Prompt: In the material below, the line holding "Given: Click Mike" and every line after it should be reproduced exactly, please, with pictures omitted.
★ ★ ★ ★ ★
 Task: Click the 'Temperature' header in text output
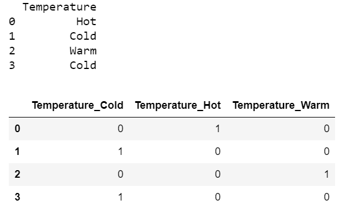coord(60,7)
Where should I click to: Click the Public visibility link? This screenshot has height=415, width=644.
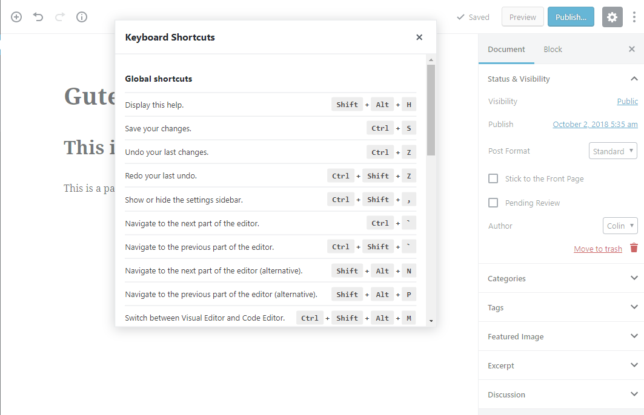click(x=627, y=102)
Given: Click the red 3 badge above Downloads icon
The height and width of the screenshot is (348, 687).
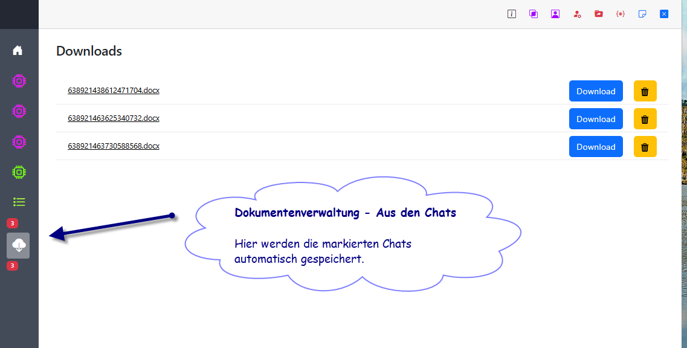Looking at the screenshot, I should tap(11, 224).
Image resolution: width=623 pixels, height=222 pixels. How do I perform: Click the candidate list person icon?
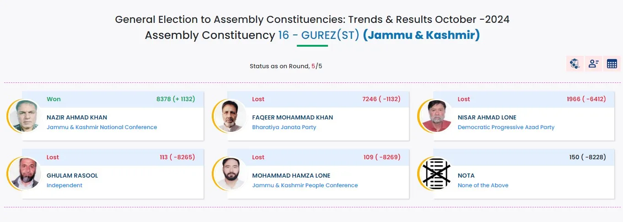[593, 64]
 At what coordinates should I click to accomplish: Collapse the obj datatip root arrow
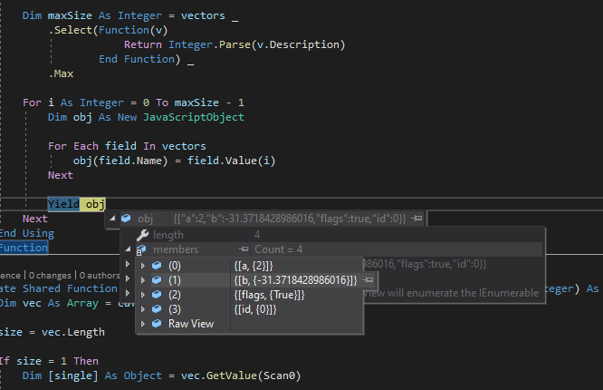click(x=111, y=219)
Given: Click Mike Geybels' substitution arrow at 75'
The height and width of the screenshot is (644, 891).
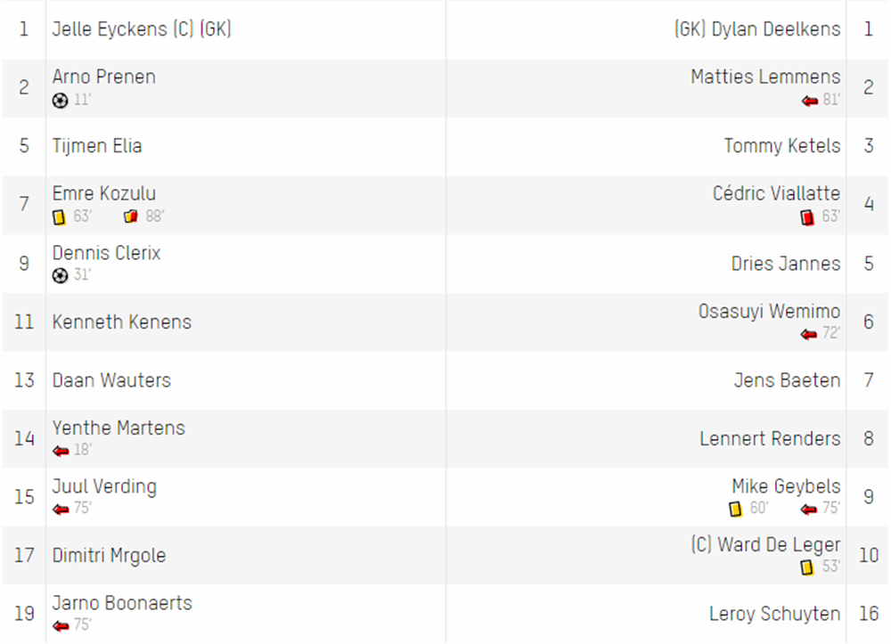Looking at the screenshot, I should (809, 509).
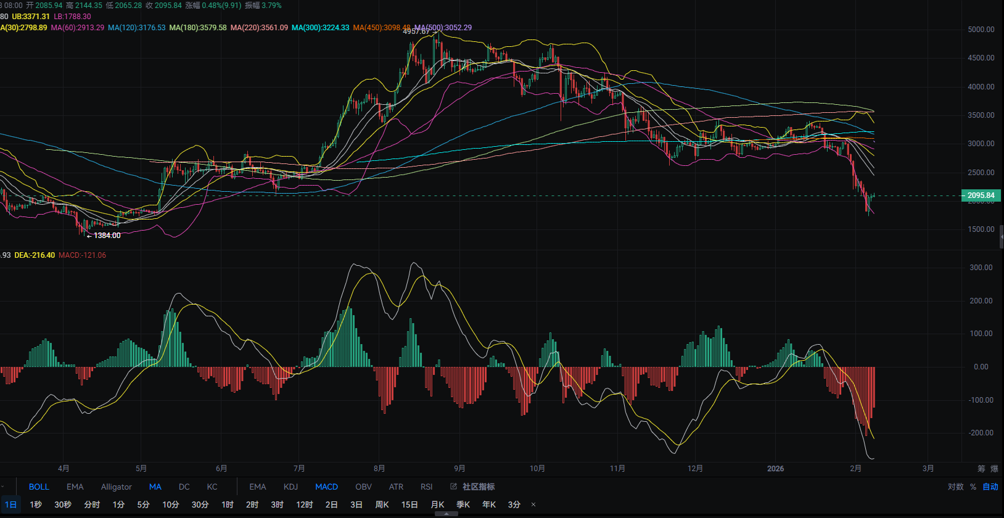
★ ★ ★ ★ ★
Your solution:
Given: Click Mike Geybels' substitution arrow at 75'
The height and width of the screenshot is (644, 891).
Looking at the screenshot, I should (809, 509).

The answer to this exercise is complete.